There’s much to be said for this point of view, both morally and tactically. Still, the omelettes-egg analogy achieved cliche status for good reason.
Has there ever been a war, however just, where civilian deaths didn’t rise from the antebellum rate? The American War for Independence ended the assorted tyrannies of King George III. Our Civil War ended the scourge of slavery. World War II freed much of Europe from the boot heel of the Fascists (although put many others under the boot heel of the Communists). In all these cases, though, the short-term cost in blood was high, indeed. Arguably, none were worth it in terms of benefits to the generation that fought the war.
Further, Burke’s argument would be much more powerful in the case of a purely humanitarian intervention.
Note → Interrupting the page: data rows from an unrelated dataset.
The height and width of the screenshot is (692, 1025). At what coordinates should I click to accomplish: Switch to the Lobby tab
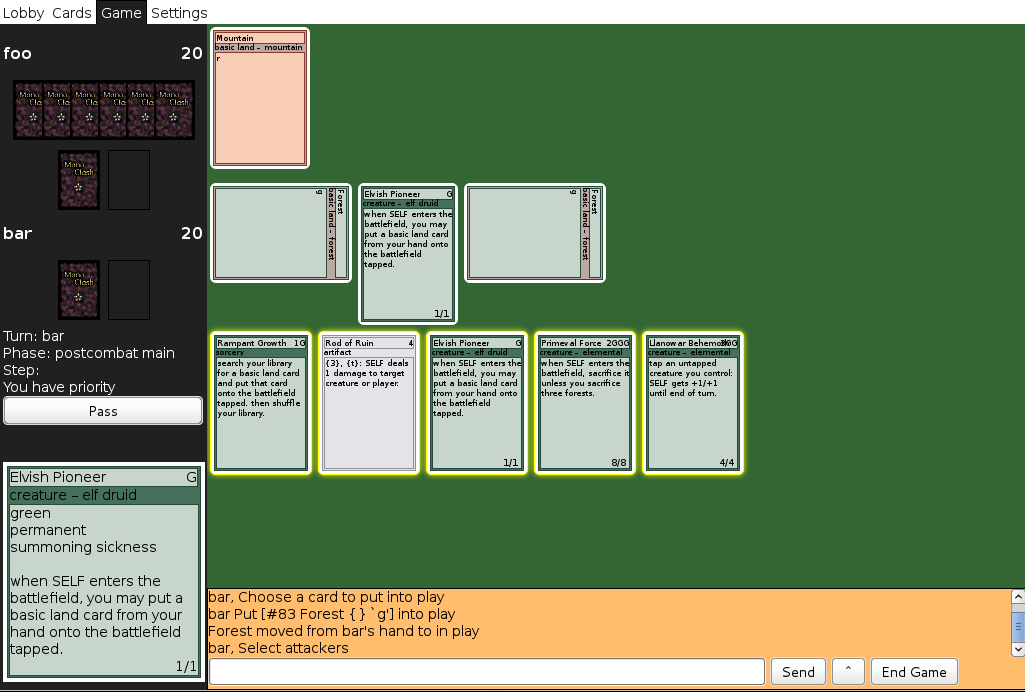click(x=23, y=13)
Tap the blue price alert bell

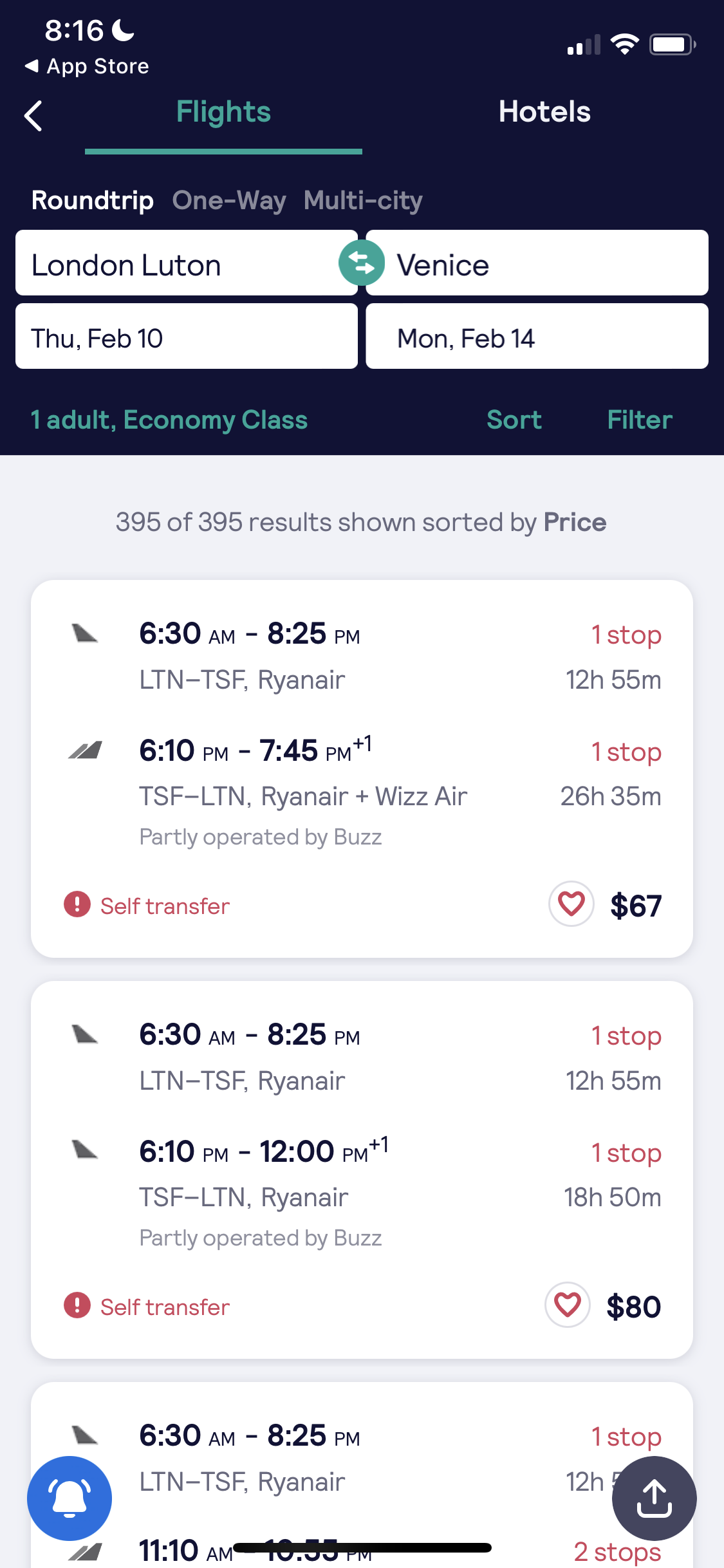coord(70,1498)
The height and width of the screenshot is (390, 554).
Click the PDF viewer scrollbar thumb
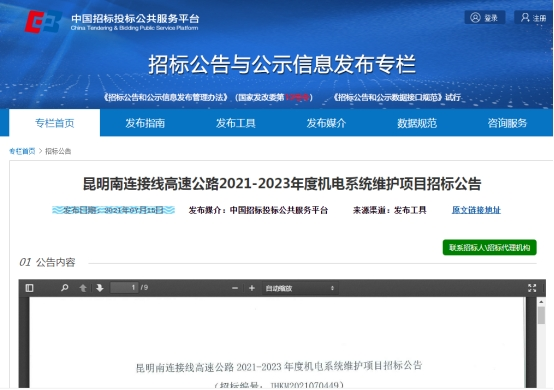541,315
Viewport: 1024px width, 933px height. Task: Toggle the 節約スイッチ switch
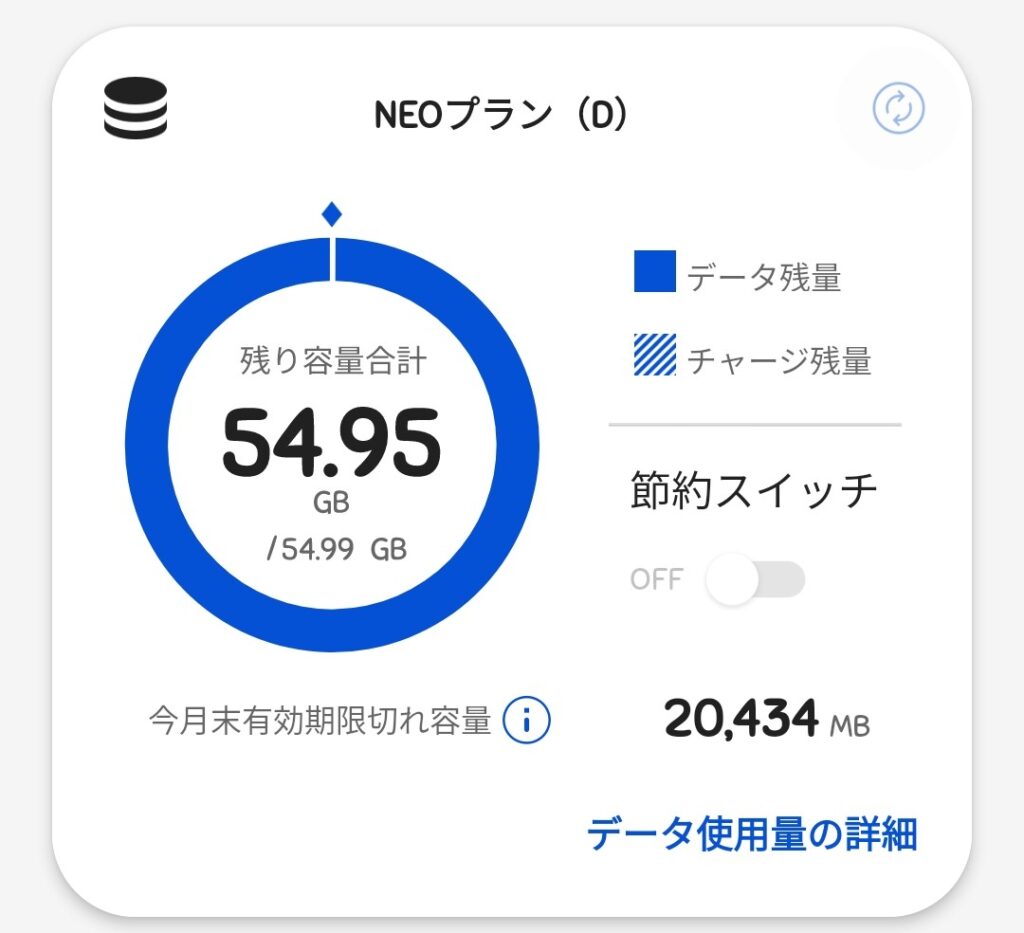click(x=755, y=579)
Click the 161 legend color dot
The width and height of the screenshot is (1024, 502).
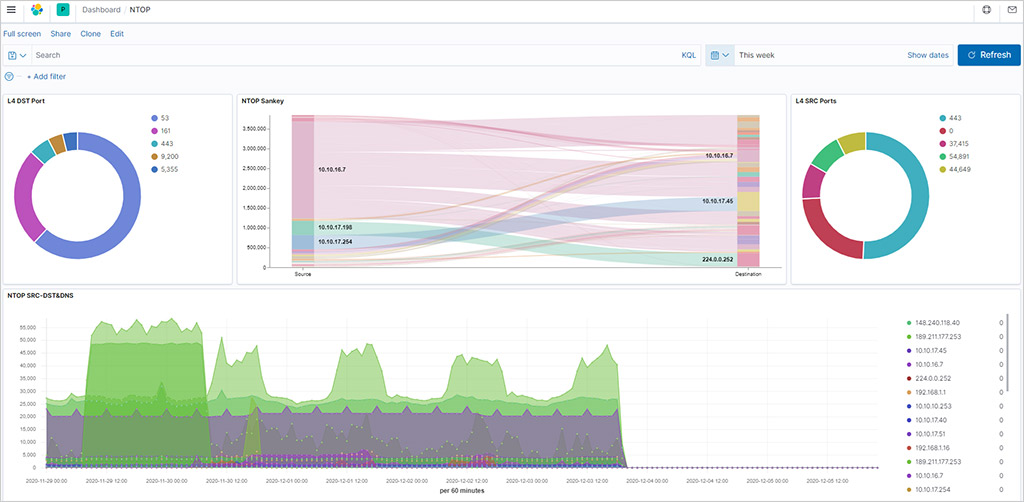pyautogui.click(x=153, y=130)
If, for example, we had decided (or were to decide in the future) to send troops to the Sudan to end the slaughter in Darfur, it would be hard to justify an increase in the number of innocent deaths. But the war in Iraq was not primarily undertaken to make the lives of the Iraqi people better. It was justified, first and foremost, on national security grounds. The Coalition partners decided that the risk to their interests of allowing Saddam Hussein to continue wielding power in the heart of the Middle East had grown too high. Further, even the “nation building” mission–which has created the lion’s share of the casualties in question–was aimed achieving long term effects in the region more so than the short term happiness of the local population.
Aside from the moral dimension, the issue of “excess” deaths in Iraq matters in terms of our ability to defeat the insurgent-terrorist enemy. As the casualties mount, confidence in the Iraqi government and the willingness to continue to put up with foreign troops diminishes. This is the case, ironically, despite the fact that the deaths are being caused almost entirely by the intentional action of those we are fighting rather than from hamhanded use of aerial bombing by our side.
The comparison with the slave trade is also inapt. Taking human beings hostage against their will and forcing them to perform uncompensated labor violates our basic moral principles. By contrast, our forces in Iraq are risking their lives to protect Iraqi innocents from terrorists who are targeting them to score political points. That we have not yet achieved–and, indeed, may never achieve–our goal of a stable democracy in Iraq does not call into question whether it was a worthwhile endeavor.